RFP-PLIN1 transfection
Huh7 cells were grown to 60–80% confluence and then transfected with RFP-PLIN1 using 7 μg RFP-PLIN1 in 1.2 ml Opti-MEM (Thermo Fisher 11668027) and 30 μl of Lipofectamine 2000 in 1.2 ml Opti-MEM (Thermo Fisher 31985062). Opti-MEM containing the DNA and Lipofectamine were combined, incubated for 10 min, and then added to cells (400 μl/well to a 6-well plate or 2.4 ml to a 100 mm plate). Transfection medium was replaced after 6 h with medium containing 100 μM FA.
RESULTS
Clinicians and physiologists work with tissues composed of multiple cell types. Traditionally, lipid levels were assessed biochemically in the whole tissue or in specific cell types by microscopy using lipophilic dyes. Microscopy and FC measure arbitrary fluorescent units, which vary with the day and between instruments. This makes comparisons between experiments performed at separate times problematic. We sought to develop a FC-based method to assay relative lipid levels in specific cell types within a mixed cell population, which does not require samples to be assayed in parallel for comparison.

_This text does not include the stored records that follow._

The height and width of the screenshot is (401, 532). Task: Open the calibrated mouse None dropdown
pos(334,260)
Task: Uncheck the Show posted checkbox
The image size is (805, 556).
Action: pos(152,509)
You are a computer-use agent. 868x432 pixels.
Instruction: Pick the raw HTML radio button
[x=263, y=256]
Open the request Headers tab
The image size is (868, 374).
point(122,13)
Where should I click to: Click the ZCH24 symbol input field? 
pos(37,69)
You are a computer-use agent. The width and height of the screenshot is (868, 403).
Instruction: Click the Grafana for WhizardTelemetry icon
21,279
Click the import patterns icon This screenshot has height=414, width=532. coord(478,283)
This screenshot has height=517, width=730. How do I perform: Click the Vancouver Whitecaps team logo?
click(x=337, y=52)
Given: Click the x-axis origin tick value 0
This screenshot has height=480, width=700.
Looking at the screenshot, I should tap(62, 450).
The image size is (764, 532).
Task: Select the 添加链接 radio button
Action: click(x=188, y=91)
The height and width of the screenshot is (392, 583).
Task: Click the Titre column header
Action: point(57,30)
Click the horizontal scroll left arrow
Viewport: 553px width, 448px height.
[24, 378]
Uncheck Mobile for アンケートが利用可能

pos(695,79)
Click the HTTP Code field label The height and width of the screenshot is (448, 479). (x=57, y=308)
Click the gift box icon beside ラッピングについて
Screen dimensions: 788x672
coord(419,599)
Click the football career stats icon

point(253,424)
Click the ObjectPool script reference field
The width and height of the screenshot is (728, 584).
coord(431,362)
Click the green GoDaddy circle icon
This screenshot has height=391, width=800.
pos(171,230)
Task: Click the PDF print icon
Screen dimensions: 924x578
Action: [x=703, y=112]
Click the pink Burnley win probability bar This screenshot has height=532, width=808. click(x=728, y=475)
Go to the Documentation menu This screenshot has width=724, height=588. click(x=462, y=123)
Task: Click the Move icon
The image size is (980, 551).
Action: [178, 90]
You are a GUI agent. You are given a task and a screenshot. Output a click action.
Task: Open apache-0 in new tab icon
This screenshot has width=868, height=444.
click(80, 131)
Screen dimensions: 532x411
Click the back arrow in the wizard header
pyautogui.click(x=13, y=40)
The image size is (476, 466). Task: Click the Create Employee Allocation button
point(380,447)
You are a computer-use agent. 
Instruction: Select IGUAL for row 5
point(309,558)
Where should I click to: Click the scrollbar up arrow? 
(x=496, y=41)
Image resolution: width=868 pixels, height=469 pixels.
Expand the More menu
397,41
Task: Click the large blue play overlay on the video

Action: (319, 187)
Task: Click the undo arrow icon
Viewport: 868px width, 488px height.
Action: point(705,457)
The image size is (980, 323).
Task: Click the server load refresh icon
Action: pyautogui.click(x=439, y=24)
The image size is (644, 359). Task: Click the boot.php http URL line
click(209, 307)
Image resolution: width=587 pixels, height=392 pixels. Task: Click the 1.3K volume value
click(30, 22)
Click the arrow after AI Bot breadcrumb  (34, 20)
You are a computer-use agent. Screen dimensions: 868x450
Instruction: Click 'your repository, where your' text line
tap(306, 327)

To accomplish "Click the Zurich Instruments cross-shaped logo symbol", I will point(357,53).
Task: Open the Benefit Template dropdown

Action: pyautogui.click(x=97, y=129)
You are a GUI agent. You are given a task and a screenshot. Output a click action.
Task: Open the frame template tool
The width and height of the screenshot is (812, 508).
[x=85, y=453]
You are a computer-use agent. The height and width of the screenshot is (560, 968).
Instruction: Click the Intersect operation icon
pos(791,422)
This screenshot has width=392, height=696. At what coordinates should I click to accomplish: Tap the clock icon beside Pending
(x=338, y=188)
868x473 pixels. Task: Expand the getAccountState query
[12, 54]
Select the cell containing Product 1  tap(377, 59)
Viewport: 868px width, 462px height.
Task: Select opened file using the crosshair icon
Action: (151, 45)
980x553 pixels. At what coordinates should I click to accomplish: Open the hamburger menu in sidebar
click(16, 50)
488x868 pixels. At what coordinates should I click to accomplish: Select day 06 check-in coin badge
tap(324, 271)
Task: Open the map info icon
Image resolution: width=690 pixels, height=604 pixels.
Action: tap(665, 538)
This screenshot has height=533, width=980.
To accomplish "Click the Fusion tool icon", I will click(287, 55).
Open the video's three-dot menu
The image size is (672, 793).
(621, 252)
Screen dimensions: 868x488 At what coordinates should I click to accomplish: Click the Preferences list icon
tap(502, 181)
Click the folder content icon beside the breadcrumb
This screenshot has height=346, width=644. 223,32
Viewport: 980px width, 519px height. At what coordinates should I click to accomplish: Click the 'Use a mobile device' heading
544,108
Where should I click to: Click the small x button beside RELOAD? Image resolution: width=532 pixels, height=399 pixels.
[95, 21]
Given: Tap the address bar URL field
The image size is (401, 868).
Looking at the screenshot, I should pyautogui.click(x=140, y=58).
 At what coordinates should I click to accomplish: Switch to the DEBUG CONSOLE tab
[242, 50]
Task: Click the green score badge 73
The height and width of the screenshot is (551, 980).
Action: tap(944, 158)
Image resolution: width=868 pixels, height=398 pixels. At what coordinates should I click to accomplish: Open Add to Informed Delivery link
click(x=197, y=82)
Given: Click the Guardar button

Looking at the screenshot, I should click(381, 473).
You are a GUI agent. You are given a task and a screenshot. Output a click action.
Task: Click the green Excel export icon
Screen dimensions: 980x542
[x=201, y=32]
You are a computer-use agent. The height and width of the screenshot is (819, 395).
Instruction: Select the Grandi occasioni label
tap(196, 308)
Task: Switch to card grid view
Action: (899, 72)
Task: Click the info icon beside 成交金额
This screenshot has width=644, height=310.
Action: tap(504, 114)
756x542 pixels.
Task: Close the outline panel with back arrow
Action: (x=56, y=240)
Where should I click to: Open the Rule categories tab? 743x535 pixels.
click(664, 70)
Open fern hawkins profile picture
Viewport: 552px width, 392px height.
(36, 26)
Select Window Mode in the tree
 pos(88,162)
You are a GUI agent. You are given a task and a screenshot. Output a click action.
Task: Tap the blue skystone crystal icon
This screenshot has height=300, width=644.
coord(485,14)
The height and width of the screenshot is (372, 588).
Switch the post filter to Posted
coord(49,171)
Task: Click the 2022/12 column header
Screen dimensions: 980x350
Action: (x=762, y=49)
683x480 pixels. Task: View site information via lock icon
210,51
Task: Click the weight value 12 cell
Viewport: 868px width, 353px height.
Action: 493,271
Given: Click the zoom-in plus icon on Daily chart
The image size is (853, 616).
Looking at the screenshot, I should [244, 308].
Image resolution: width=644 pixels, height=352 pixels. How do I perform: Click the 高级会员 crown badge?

FC assesses relative lipid levels of a single cell type within a mixed population
The first goal required that relative lipid levels of a single cell type be assessable in a mixed cell population. To generate cells with different TG levels, we cultured kidney cells (HEK293) in 100 μM FA and hepatocytes (AML-12) in 400 μM FA. As expected, fluorescence microscopy showed that AML-12 cells contained more and larger TG droplets than HEK293 cells (Fig. 1A). We then mixed these cells and assessed size and granularity by forward scatter (FSC) and side scatter (SSC), respectively. We gated intact cells away from debris (large gate Fig. 1B). Within this gate, we identified two SSC-resolvable cell populations (Fig. 1B, upper left). We then analyzed the incorporation of a lipophilic dye by assessing BD fluorescence in the FITC channel and observed two distinct peaks (Fig. 1B, upper right). When gated separately, the cell population with increased SSC (internal complexity likely due to increased TG droplets) had a mean BD-dependent mean fluorescence intensity (BDMFI) of 34.7 (Fig. 1B, lower right), approximately 5-fold higher than the other cell population (BDMFI = 7.3; Fig. 1B, lower left). To confirm the identity of the cell populations, HEK293 cells and AML-12 cells were analyzed individually and BDMFIs were determined at 8.9 and 36.5, respectively (data not shown). As expected, the AML-12 cells cultured with a higher concentration of FA had increased SSC and BDMFI.
Fig. 1.
FC can resolve a mixed cell population into cells with high lipid levels or low lipid levels. A: HEK293 cells and AML-12 cells were cultured overnight in growth medium containing 100 μM FA or 400 μM FA, respectively (complexed 8:1 with BSA). BD staining is shown in green and DNA staining by DAPI is shown in blue. Scale bar, 10 μM. B: One million HEK293 cells and one million AML-12 cells were cultured overnight in growth medium containing 100 μM or 400 μM FA (complexed 8:1 with BSA), respectively. Cells were stained with BD using the live cell method and then mixed. BDMFI was determined by FC. Results shown are representative of three experiments.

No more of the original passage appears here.